===== Data to use =====

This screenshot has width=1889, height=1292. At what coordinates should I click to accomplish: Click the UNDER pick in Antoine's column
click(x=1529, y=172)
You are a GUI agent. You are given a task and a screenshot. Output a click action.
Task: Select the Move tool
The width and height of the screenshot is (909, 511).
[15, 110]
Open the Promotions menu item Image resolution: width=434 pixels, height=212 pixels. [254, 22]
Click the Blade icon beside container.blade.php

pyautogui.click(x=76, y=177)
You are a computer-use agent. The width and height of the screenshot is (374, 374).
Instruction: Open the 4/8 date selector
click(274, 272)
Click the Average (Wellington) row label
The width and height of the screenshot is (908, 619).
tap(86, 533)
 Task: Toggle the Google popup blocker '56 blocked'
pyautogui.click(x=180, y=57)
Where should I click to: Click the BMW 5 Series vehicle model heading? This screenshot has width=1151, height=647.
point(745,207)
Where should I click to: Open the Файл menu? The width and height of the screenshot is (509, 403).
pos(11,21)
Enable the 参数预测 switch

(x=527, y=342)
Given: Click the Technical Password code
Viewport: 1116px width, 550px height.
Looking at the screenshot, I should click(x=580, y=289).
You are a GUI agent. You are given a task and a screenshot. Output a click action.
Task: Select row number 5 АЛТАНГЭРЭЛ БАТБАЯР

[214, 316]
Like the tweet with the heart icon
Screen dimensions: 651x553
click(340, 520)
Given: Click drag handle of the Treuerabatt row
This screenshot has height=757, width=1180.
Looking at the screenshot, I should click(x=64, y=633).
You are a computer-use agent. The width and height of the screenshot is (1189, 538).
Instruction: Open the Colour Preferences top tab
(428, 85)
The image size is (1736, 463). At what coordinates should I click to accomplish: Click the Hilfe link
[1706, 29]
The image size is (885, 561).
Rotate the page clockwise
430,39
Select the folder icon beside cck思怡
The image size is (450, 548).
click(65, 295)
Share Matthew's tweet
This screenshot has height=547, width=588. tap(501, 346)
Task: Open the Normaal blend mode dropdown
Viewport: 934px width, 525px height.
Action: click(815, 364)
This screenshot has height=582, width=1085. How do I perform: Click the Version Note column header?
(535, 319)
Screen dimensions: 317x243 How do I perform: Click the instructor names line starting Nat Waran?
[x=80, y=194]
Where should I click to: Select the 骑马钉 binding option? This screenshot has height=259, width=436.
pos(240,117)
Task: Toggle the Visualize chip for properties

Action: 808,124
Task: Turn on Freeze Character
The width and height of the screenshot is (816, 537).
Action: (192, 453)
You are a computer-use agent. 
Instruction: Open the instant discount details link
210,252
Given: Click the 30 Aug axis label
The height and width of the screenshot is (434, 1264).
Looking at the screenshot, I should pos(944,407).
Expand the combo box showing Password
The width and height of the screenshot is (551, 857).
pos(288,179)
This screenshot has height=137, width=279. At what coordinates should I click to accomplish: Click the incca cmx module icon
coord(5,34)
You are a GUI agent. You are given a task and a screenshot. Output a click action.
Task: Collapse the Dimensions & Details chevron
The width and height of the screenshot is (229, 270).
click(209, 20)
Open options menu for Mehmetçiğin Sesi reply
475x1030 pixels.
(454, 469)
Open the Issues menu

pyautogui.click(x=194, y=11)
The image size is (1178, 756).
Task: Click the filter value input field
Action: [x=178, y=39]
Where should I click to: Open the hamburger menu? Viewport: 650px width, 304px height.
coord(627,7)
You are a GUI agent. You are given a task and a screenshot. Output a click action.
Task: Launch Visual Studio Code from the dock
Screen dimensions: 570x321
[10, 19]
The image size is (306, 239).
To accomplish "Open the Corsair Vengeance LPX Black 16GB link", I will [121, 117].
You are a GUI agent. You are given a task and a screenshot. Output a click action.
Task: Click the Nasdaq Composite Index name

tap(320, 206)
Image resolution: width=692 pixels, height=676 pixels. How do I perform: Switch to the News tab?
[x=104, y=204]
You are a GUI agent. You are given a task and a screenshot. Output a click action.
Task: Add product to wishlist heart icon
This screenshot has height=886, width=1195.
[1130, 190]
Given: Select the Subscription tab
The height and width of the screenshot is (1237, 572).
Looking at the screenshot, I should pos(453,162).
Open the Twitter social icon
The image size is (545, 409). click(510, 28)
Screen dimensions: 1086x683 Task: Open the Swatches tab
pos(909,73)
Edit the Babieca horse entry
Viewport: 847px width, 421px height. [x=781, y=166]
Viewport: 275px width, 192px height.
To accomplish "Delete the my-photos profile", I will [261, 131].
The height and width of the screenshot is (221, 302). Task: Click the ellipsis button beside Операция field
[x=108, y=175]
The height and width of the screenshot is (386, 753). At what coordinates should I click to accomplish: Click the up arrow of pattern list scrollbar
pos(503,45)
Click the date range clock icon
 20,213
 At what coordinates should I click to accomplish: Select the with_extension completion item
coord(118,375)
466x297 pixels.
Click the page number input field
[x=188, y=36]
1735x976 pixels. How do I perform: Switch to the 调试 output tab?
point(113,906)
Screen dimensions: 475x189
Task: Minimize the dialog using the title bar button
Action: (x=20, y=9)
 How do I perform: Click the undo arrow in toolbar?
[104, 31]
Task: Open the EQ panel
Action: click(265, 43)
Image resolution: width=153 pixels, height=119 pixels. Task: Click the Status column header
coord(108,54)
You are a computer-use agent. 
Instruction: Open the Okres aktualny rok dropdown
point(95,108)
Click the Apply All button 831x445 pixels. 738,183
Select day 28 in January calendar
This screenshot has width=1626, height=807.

=====

The request: Extract from the material every line that contains the string "arrow", copying each one in full.

Response below:
The height and width of the screenshot is (386, 753). At what coordinates should I click to accomplish: Click the up arrow of pattern list scrollbar
 How do I perform: Click the undo arrow in toolbar?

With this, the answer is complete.